Strażacy sprawdzili już 14 escape roomów działających w naszym regionie. W Zamościu zamknięto dwa pokoje w jednym z lokali. We wtorek u wojewody spotkali się przedstawiciele Wojewódzkiego Zespołu Zarządzania Kryzysowego. Głównym tematem były kontrole escape roomów.
– Służby sprawdziły 14 placówek. Strażacy ujawnili 62 nieprawidłowości – powiedział po spotkaniu Przemysław Czarnek, wojewoda lubelski.
– W jednym przypadku, w Zamościu, nakazaliśmy zamknięcie dwóch z trzech pokojów zagadek – mówi st. bryg. Grzegorz Alinowski, komendant wojewódzki PSP.
Chodzi o jeden lokal, w którym znajdują się trzy pomieszczenia. I dwa z nich zostały po kontroli przez zamojskich strażaków wyłączone z użytkowania. – Decyzja zapadła z uwagi na ewidentne nieposzanowanie przepisów przeciwpożarowych dotyczących warunków ewakuacji z tych dwóch pomieszczeń – mówi mł. bryg. Andrzej Szozda, oficer prasowy Komendy Miejskiej Państwowej Straży Pożarnej w Zamościu.
Jak dodaje strażak te dwa pomieszczenia zostały utworzone w wyniku samowoli budowlanej. Teraz nadzór budowlany będzie ustalał czy ich powstanie było uzgadniane przez najemcę obiektu z jego właścicielem.
Trzecie pomieszczenie w kontrolowanym escape roomie w Zamościu nie zostało zamknięte i klienci mogą normalnie z niego korzystać.
Podczas kontroli lokali w całym regionie na liście uchybień znalazły się różne pozycje: brak aktualnego przeglądu kominiarskiego, gazowego, elektrycznego, łatwopalne wykładziny na drogach ewakuacyjnych czy brak możliwości otworzenia drzwi pokoju od wewnątrz. Jedynie wobec escape roomu w Janowie Lubelskim służby nie miały żadnych zarzutów.

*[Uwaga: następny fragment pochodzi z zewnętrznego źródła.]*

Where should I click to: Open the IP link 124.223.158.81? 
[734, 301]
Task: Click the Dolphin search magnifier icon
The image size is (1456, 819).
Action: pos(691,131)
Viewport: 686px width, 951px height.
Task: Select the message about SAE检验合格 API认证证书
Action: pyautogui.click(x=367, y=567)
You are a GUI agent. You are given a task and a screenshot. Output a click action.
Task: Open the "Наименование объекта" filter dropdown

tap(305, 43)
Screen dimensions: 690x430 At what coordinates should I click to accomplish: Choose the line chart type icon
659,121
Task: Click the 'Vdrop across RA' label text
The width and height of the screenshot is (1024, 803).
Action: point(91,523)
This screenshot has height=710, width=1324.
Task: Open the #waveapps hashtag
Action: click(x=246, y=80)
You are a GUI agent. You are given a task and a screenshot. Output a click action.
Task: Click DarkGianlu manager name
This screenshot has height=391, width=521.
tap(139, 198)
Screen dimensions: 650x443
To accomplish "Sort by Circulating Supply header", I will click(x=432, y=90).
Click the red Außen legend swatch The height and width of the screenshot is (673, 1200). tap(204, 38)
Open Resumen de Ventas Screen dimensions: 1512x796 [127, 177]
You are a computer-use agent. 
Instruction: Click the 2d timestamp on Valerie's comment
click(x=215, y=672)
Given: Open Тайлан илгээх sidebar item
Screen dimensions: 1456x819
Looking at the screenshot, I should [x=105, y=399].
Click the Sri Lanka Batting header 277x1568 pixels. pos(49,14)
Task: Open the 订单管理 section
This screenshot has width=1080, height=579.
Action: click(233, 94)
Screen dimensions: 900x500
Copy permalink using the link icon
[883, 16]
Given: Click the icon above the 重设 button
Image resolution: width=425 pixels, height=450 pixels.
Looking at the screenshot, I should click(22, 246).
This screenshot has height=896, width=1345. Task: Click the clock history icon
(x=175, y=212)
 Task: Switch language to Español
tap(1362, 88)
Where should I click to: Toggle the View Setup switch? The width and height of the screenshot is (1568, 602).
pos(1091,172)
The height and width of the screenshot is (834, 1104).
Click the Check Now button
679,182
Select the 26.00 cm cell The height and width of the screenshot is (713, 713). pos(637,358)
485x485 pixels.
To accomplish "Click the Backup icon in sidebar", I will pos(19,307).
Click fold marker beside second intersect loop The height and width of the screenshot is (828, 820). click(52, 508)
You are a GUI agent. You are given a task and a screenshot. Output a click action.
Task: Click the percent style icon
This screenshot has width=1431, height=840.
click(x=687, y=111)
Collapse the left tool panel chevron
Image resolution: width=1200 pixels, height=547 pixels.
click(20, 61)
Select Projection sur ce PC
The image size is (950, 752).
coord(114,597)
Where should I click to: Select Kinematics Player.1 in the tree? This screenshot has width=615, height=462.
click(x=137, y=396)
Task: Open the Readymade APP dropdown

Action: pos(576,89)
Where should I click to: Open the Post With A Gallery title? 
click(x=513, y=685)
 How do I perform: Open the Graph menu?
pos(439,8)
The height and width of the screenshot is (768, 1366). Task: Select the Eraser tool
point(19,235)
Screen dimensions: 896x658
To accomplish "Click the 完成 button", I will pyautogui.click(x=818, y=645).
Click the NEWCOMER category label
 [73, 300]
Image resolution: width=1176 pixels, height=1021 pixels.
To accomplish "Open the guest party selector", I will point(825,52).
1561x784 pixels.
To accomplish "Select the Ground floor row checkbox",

Robert Szewc, komendant wojewódzki policji w Lublinie, polecił aby dzielnicowi częściej zaglądali do escape roomów.
– Nikt nie zakazuje tego rodzaju rozrywek, ale przed skorzystaniem sprawdźmy czy można taki pokój otworzyć od środka, jak są rozwiązane kwestie ewakuacji – dodaje wojewoda Czarnek.
Pomimo medialnego rozgłosu związanego z sobotnią tragedią w Koszalinie (zginęło pięć 15-latek), popularność tej rozrywki nie spadła. – Nie odnotowałam spadku zainteresowania po ostatnich wydarzeniach. Liczba rezerwacji utrzymuje się na tym samym poziomie. Najwięcej osób odwiedza nas w soboty, trochę mniej na tygodniu – przyznaje Beata Bieniek, właścicielka „Open the Lock” w Puławach.